During WMATA's Revised Draft Visionary Network, all three proposed routes were retained by WMATA and were renamed to Routes P51 (MD258), P72 (MD355), and P73 (MD356). Routes P72 and P73 saw minor changes to their proposals, with the Kettering Loop now being served by the proposed P72 (MD355) instead of the P73 (MD356). The P72 also added service to Bowie Health Center. Route P51 saw the most changes, with service being cut back to Capitol Heights station and service to Stadium-Armory station not being included in the proposals. All changes were then proposed during WMATA's 2025 Proposed Network.

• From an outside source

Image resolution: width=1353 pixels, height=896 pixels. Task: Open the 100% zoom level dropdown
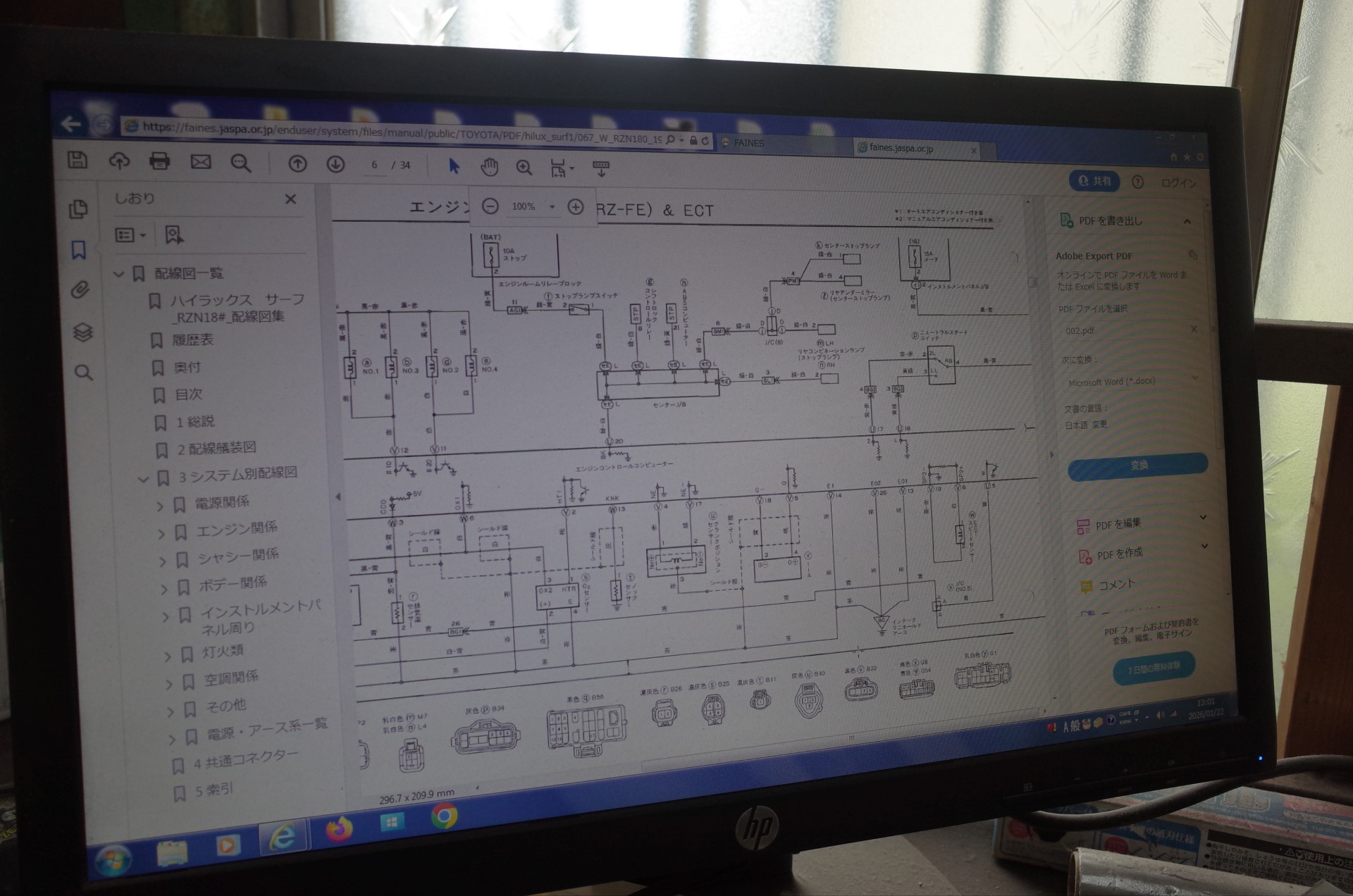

During the proposals, WMATA merged the proposed Route P51 routing with the proposed Route P63 routing into one route. The new route P63 would operate between Downtown Largo station and Naylor Road station via a modified P51 routing between Downtown Largo station and Capitol Heights station via Central Avenue, Garrett A. Morgan Boulevard, Morgan Boulevard station, and East Capitol Street, then would operate along Davey Street, and Capitol Heights Boulevard before operating on the proposed P63 routing (and a modified routing of the F14) to Naylor Road station via Larchmont Avenue, Marlboro Pike, Southern Avenue SE, and Branch Avenue.

On November 21, 2024, WMATA approved its Better Bus Redesign Network, with the line being modified into three routes.

Beginning on June 29, 2025, the portion between Addison Road station and Downtown Largo station was renamed into the P63 and was modified to also serve Morgan Boulevard station and was extended to Naylor Road station, following the former F14 route between Addison Road and Naylor Road via Capitol Heights station, Larchmont Avenue, Marlboro Pike, and Southern Avenue.

Routes C21 and C22 were combined into the C21 and renamed into the P73, operating between Downtown Largo station and Collington Center, and eliminated service along Hall Road to Pointer Ridge. Routes C26, C27, and C29 were combined and renamed into the P72, operating along the former C26 routing between Downtown Largo and Pointer Ridge via East Kettering. The line then operates on the former C29 along Mitchellville Road, discontinuing service along Peach Walker Drive, Nottinghill Drive, and Northview Drive. The line then follows the C26 routing in Bowie, ending at Bowie Park & Ride. Saturday service to Bowie State University was discontinued.

The former C21, C26, C27, and C29 designations were later given to the V7/W4 (C21), W6/W8 (C26), W1 (C27), and W2/W3 (C29).

During the 2025 summer season, Route P73 was given limited weekend service to supplement the P72 and riders additional options to and from Six Flags America. Following Six Flags America's closure on November 2, 2025, the limited weekend service for Route P73 was also discontinued as there was no need for the extra service.